Le Père Serge rappelle ici une évidence tellement classique, que l’on est à la limite du truisme : la réalité du monde, les forces de la nature, font que l’économie est possible. Mais le Père Serge semble ici voir les choses d’une façon qui n’est pas le cœur de l’économie : le monde comme potentiel, et l’économie comme organisation de ce potentiel, comme « amélioration » dans une optique humaine. Il semble pourtant que l’économie, davantage que la transformation d’un monde qui demande à être transformé, soit plutôt l’affectation arbitraire d’une valeur à un objet du monde. L’objet peut être plus ou moins brut : le plus simple étant un élément simple et abondant dans le monde (tel que l’eau) ou bien un objet complexe issu de multiples sources et d’un savoir-faire humain très complexe (un ordinateur par exemple).

Une des capacités les plus incroyables de l’économie est d’avoir l’aptitude de créer un marché, même sur des objets simples. On appelle ici marché, un espace virtuel sur lequel se rencontrent les acheteurs et les vendeurs de cet objet, et qui vont fixer par leurs échanges la valeur de l’objet en question. Le marché de l’eau, dans un monde où il pleut paraît assez incroyable, et montre alors la puissance de « l’économie » en tant que mode d’organisation du monde. Les grands acteurs économiques, aidés par les médias dont ils sont eux-mêmes les actionnaires principaux, arrivent à instiller l’idée que l’eau peut aussi être un marché comme un autre. Vouloir nationaliser (ou en tout cas le soustraire à la sphère marchande) est présenté comme une position « extrémiste » pour ces acteurs. Ceci montre une vision, où même les composantes du monde les plus essentielles à la vie ne peuvent plus échapper à l’accroissement infini de la sphère marchande.

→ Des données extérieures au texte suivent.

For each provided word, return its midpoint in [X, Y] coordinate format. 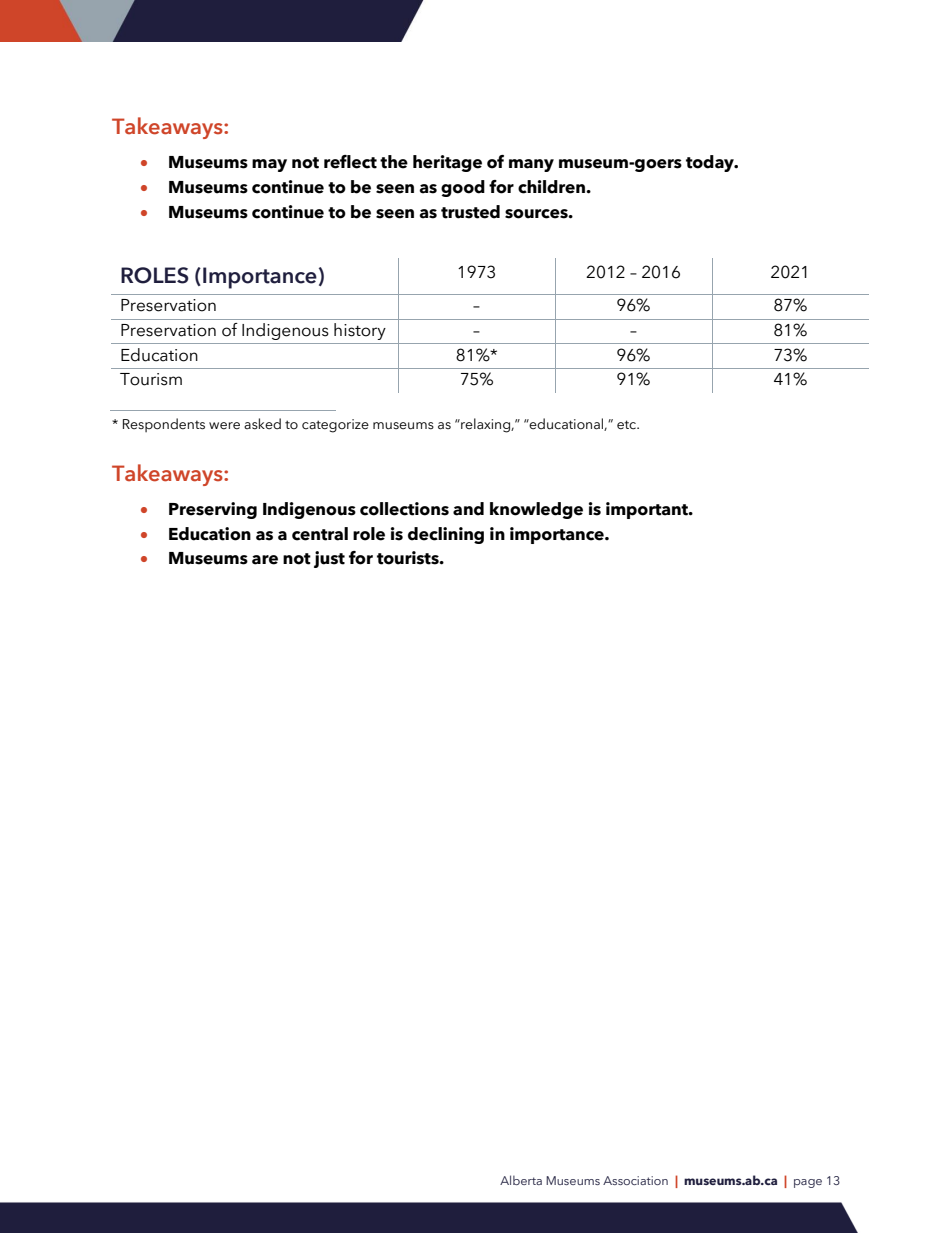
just [329, 559]
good [463, 188]
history [359, 331]
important [648, 510]
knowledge [536, 510]
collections [404, 509]
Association [635, 1180]
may [269, 165]
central [320, 534]
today [711, 163]
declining [446, 535]
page [808, 1183]
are [265, 560]
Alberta [521, 1180]
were [224, 426]
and [468, 509]
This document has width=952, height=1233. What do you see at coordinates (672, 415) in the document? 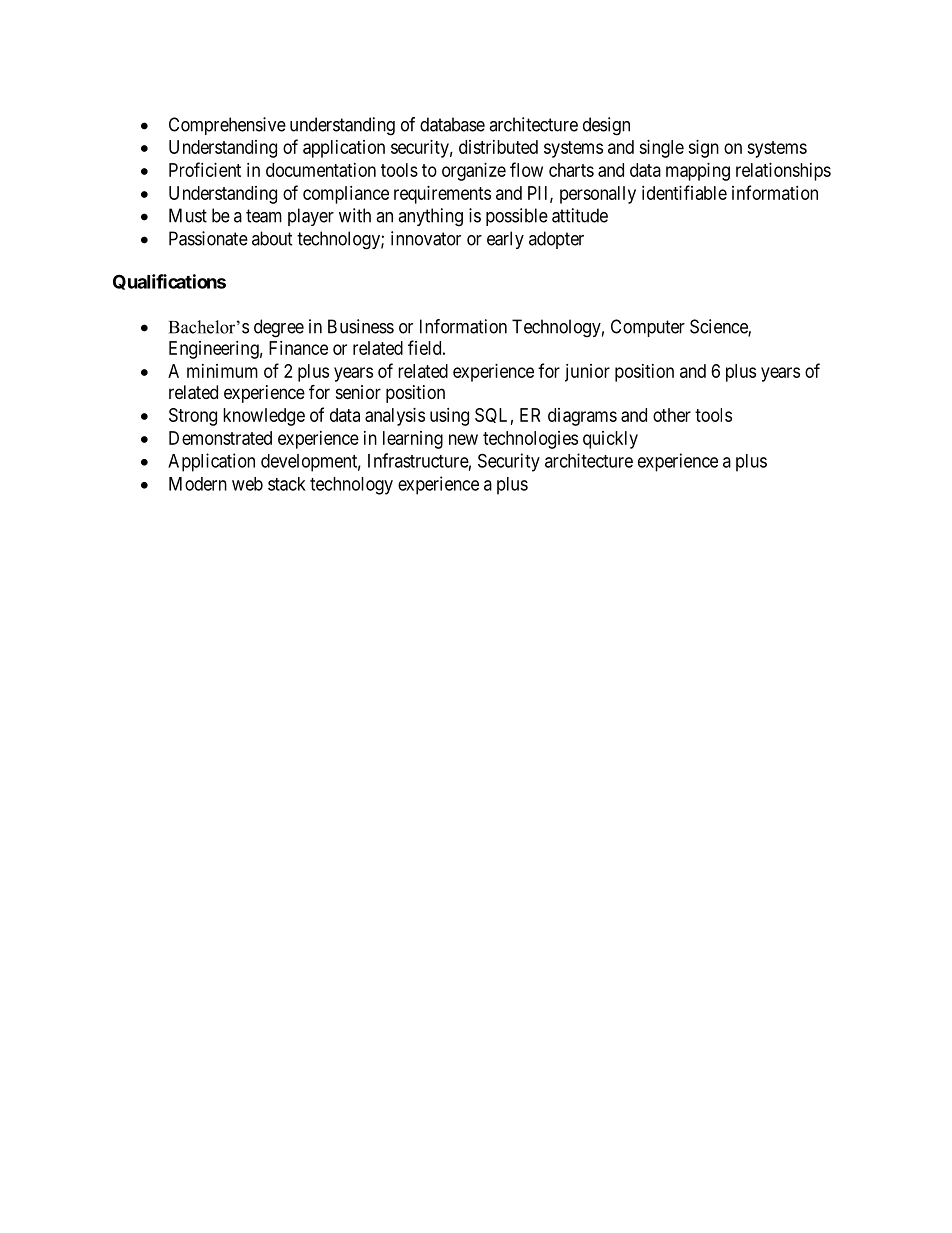
I see `other` at bounding box center [672, 415].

C’est ici finalement que l’économie apparaît comme étant d’une insolence et d’une ingratitude folle vis-à-vis du monde. Là où Dieu a mis à disposition de tous, gratuitement, de l’eau dans des quantités colossales, l’homme dans sa vision déformée du monde croit pouvoir faire de l’eau une denrée économique. Ceci montre que l’économie, comme objet de transformation du monde, et comme fantasme de contrôle du monde, ne connaît pas de limite théorique. Et comme le rappelle le Père Serge ici : si l’économie ne conçoit pas la limite, elle oublie également qu’elle est bâtie sur un donné qui devrait l’appeler à la modestie.